I'm working on a ReactJS project with TypeScript where I need to implement an audio recording feature that captures audio from both the microphone and speaker simultaneously. The recorded audio should then be sent to the server for transcription.
I have already set up the basic audio recording using the MediaRecorder API to capture audio from the microphone. However, I'm unsure about how to capture audio from the speaker simultaneously. I also need guidance on how to send the recorded audio to the server for transcription.
I'm using Socket.io to communicate with the server, and the server is set up to handle audio transcription.
My questions are:
How can I modify the TranscriptComponent to record audio from both the microphone and speaker simultaneously? How can I send the recorded audio to the server for transcription using Socket.io? Any guidance, code examples, or resources would be greatly appreciated. Thank you!
Here's what I have so far in my TranscriptComponent:
// TranscriptComponent.tsx
import React, { useState } from 'react';
// ... (other imports and interfaces)
export const TranscriptComponent = (props: TranscriptComponentProps) => {
// ... (other state variables and logic)
const startRecording = (id: string) => {
socket.connect();
console.log("=recording started");
navigator.mediaDevices.getUserMedia({ audio: true }).then((stream) => {
const mimeTypes = ["audio/mp4", "audio/webm"].filter((type) =>
MediaRecorder.isTypeSupported(type)
);
if (mimeTypes.length === 0) return alert("Browser not supported");
setIsRecording(true);
setStream(stream);
setTimerInterval(
setInterval(() => {
setTranscriptLength((t) => t + 1);
}, 1000)
);
let recorder = new MediaRecorder(stream, { mimeType: mimeTypes[0] });
recorder.addEventListener("dataavailable", async (event) => {
console.log("cheking data available for send");
if (event.data.size > 0 && socket.connected) {
console.log("sending audio");
socket.emit("audio", { roomId: props.roomId, data: event.data });
}else {
console.log("no data avialable");
}
});
recorder.start(1000);
});
};
const stopRecording = () => {
stream!.getTracks().forEach((track) => track.stop());
setIsRecording(false);
clearInterval(timerInterval);
socket.emit("stop-transcript", { roomId: props.roomId });
console.log("recording stopped");
// socket. Close();
};
// ... (return and rendering logic)
};
To implement simultaneous audio recording from both the microphone and speaker, you'll need to use the Web Audio API. The MediaRecorder API only allows recording from the microphone or screen, not both at the same time.

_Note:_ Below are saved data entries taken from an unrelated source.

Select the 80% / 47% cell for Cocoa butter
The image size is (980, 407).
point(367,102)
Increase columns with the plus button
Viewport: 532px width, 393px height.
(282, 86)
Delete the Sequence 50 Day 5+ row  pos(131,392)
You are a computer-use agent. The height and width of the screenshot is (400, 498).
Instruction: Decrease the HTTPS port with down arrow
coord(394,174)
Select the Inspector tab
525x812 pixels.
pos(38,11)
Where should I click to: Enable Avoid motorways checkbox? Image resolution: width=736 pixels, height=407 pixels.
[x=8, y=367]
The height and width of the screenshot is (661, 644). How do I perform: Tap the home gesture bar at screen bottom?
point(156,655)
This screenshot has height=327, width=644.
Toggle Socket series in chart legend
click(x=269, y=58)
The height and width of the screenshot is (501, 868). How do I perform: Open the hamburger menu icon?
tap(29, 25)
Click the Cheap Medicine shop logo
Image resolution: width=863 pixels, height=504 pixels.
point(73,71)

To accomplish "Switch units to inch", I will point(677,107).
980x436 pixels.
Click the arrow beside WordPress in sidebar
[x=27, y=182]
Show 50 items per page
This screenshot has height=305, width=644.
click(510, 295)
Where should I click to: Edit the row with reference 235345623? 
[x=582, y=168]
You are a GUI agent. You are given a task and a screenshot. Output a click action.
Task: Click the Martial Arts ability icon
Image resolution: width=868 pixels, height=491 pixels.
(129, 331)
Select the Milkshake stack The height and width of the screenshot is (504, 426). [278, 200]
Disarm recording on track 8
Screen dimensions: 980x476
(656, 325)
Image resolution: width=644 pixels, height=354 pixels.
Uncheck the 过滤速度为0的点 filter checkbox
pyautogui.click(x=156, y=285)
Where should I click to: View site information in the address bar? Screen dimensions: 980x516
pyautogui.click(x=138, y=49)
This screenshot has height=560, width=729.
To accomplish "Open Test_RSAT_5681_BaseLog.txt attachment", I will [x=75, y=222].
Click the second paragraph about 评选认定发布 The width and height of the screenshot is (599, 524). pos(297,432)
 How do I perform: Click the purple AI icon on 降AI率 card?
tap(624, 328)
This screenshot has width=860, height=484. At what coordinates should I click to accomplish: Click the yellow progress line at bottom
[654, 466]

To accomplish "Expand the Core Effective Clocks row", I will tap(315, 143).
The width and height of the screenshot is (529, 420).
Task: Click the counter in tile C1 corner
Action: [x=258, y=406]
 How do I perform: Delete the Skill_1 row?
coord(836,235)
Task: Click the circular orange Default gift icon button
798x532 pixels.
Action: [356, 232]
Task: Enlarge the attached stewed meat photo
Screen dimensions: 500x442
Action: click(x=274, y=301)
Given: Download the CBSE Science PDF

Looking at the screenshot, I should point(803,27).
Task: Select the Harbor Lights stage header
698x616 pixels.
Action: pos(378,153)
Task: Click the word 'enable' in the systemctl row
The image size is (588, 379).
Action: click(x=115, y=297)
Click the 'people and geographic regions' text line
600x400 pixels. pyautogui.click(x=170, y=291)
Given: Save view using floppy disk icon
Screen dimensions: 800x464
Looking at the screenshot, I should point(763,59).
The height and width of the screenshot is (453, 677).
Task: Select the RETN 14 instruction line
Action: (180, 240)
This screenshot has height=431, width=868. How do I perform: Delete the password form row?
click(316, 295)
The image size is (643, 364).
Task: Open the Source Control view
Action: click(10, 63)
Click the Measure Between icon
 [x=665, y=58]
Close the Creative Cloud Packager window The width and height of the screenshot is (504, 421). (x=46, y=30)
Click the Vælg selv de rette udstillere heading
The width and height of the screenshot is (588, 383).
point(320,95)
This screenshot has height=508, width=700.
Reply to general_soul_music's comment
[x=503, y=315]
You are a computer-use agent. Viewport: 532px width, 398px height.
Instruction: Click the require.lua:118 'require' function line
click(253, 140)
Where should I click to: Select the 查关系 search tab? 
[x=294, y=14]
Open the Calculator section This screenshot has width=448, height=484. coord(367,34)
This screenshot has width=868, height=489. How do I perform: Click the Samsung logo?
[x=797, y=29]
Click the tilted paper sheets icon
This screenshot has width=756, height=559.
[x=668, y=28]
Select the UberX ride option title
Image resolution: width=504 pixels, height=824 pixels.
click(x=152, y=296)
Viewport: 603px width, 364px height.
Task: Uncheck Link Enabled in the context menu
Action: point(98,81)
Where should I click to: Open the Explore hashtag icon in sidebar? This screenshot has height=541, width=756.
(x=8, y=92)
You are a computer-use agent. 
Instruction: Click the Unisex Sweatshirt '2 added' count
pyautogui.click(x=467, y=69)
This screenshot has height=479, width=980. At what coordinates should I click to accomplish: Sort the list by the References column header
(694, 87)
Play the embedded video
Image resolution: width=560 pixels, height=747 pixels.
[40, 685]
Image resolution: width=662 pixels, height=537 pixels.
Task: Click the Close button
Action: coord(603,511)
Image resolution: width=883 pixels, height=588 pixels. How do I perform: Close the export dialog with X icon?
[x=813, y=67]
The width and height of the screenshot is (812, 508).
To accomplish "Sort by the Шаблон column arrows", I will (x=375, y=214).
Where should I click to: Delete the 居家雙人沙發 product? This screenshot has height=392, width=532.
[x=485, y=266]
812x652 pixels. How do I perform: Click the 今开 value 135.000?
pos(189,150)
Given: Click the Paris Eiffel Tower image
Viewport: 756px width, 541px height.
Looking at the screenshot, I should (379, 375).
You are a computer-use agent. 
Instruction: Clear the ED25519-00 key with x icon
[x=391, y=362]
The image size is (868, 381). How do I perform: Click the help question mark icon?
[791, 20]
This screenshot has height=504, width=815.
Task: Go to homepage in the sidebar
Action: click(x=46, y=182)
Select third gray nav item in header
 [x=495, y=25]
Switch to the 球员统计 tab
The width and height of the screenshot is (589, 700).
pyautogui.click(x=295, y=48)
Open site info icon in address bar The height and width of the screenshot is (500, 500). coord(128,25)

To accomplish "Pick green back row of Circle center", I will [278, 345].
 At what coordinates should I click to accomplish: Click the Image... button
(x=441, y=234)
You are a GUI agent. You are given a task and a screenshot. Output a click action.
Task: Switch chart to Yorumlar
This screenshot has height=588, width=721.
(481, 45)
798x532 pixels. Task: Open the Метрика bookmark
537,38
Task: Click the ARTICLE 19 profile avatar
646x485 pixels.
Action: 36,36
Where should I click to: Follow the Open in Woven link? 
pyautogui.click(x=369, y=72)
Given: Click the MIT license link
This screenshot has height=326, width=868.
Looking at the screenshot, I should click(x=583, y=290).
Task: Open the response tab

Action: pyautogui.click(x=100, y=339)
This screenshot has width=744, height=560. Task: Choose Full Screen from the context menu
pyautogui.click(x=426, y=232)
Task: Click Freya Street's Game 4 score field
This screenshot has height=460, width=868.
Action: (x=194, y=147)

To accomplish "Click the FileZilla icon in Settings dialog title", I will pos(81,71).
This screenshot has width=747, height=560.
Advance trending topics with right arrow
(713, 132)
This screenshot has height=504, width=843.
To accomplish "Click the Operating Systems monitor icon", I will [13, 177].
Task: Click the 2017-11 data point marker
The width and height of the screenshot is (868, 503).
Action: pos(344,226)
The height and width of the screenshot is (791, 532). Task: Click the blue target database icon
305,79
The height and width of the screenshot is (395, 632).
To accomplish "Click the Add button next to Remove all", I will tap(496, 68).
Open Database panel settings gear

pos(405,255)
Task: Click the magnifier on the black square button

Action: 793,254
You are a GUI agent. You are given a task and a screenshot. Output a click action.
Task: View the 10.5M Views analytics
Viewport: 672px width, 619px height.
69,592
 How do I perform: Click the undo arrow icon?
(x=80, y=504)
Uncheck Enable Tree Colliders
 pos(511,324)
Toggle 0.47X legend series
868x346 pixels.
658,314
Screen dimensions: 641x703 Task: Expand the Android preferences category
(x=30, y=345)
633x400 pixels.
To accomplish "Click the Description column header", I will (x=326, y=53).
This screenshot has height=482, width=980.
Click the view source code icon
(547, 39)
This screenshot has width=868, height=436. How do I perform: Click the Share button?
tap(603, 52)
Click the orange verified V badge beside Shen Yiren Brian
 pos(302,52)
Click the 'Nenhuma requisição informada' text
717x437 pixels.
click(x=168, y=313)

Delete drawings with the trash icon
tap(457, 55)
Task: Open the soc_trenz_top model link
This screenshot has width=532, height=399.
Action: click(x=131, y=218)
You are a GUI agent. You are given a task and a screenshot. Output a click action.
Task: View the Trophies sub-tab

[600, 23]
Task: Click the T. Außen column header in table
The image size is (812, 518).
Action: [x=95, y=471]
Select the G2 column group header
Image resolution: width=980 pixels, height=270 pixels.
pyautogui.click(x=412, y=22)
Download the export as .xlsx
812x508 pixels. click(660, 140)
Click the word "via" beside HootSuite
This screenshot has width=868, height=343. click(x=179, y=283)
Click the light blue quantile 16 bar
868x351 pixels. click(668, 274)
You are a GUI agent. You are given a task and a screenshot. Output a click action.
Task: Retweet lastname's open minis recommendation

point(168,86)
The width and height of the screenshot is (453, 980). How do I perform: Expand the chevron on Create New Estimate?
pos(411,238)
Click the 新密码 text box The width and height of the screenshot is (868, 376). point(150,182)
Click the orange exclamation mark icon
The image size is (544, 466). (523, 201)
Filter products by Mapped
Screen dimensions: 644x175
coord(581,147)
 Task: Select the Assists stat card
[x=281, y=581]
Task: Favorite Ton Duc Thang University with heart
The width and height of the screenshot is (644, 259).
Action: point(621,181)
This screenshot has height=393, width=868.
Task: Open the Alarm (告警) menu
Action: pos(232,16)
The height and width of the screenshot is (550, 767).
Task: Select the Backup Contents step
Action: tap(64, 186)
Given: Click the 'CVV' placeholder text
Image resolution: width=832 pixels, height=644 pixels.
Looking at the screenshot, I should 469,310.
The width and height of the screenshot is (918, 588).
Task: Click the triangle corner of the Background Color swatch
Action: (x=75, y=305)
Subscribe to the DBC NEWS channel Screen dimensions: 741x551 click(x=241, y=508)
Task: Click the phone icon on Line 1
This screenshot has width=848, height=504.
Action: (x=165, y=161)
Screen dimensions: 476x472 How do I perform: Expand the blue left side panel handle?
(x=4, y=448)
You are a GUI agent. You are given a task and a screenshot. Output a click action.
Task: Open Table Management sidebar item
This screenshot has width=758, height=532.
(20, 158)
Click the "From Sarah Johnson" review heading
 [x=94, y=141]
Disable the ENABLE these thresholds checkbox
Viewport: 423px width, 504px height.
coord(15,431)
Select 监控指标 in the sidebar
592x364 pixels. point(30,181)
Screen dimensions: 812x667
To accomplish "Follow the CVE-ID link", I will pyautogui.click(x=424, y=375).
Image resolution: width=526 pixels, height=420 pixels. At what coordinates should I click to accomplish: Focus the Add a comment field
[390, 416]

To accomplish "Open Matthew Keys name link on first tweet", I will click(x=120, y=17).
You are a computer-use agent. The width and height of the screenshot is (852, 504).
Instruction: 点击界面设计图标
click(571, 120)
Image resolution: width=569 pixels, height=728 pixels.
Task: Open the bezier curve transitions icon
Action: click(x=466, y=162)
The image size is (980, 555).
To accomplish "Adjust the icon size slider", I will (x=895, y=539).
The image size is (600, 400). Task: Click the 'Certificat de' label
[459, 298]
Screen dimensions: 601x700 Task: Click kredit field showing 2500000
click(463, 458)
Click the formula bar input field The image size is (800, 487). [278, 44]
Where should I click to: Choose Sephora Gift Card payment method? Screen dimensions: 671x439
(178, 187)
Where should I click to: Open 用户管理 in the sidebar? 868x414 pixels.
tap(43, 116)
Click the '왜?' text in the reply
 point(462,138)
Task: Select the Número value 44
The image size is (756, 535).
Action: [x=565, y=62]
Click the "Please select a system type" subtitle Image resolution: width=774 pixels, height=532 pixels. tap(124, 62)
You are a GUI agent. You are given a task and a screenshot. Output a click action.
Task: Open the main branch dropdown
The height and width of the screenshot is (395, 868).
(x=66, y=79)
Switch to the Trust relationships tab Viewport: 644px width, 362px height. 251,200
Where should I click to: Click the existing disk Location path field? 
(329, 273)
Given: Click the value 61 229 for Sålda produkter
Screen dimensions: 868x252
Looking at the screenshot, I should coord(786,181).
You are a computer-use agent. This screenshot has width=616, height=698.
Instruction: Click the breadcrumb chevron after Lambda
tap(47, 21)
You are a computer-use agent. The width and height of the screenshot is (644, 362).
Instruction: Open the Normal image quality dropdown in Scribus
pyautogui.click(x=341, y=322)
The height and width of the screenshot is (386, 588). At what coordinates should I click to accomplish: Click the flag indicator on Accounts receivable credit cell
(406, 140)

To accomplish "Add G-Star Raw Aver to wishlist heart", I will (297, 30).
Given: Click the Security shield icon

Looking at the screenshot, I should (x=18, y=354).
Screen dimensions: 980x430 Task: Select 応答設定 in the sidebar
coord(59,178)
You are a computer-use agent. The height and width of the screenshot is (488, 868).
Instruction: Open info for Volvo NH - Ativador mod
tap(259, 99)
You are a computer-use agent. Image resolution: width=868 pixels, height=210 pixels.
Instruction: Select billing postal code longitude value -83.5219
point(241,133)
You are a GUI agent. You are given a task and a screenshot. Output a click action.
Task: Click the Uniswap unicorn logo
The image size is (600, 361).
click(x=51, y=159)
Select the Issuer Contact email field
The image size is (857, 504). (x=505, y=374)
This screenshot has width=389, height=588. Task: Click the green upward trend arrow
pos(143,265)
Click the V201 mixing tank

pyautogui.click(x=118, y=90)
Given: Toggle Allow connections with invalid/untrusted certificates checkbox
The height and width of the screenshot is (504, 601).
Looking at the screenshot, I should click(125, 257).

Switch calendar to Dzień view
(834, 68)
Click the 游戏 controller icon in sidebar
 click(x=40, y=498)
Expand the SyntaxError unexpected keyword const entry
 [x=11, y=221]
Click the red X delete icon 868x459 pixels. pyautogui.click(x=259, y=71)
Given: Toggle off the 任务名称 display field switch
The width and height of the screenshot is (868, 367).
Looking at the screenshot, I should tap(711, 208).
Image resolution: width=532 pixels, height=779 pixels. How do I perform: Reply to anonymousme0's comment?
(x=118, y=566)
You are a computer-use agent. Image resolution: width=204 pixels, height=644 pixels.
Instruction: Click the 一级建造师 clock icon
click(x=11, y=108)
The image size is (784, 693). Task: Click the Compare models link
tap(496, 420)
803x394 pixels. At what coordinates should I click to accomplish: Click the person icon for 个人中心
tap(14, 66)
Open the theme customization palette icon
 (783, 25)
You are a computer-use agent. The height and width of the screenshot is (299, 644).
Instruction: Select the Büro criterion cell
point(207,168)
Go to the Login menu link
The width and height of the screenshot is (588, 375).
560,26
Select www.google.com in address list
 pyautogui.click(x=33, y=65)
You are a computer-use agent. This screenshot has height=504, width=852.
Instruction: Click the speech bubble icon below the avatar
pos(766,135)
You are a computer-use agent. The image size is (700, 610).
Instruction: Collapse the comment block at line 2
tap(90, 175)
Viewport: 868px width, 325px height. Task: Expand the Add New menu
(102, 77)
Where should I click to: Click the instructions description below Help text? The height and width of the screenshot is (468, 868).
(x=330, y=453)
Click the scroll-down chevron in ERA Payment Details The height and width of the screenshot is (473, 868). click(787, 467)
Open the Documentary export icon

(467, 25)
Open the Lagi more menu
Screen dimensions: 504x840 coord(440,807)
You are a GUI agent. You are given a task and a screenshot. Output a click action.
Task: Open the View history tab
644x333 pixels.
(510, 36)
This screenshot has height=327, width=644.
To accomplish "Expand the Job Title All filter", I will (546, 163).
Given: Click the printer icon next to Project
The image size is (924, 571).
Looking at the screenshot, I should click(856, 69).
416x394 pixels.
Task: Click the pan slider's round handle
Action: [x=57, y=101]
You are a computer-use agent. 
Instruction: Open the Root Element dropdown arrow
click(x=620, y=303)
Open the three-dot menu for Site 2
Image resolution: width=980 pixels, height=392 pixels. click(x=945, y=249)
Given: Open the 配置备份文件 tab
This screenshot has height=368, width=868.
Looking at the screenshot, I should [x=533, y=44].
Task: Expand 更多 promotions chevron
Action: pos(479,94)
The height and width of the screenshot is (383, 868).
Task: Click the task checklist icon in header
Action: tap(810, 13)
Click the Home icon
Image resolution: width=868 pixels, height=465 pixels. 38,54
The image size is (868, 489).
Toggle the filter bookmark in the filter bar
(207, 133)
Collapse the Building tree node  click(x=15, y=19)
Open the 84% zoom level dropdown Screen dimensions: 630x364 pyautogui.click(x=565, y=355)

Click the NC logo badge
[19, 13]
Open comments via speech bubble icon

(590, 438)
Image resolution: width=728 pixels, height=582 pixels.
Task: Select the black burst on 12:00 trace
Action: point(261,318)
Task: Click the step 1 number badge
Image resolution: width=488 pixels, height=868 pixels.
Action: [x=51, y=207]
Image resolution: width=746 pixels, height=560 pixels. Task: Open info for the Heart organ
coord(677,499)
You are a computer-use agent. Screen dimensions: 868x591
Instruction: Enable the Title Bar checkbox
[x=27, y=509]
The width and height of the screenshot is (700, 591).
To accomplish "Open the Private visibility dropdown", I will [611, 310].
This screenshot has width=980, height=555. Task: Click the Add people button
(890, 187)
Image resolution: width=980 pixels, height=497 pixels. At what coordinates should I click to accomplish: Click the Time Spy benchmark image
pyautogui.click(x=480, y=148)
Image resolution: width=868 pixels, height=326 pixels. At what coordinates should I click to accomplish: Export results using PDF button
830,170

The Web Audio API, on the other hand, allows you to create audio sources from both the microphone and the speaker and mix them together for recording.
Here's how you can modify the TranscriptComponent to achieve simultaneous audio recording:
We use the navigator.mediaDevices.getDisplayMedia method to capture audio from the speaker along with getUserMedia to capture audio from the microphone.
We create an AudioContext and connect both the microphone and speaker sources to a single destination using createMediaStreamSource and createMediaStreamDestination.
We then create a MediaRecorder instance using the combined stream from the destination, which includes both microphone and speaker audio.
Now, to send the recorded audio to the server for transcription using Socket.io, you can modify the server-side code to handle audio transcription. you can create a Socket.io event on the server to receive the audio data and perform the transcription using appropriate speech recognition libraries or APIs.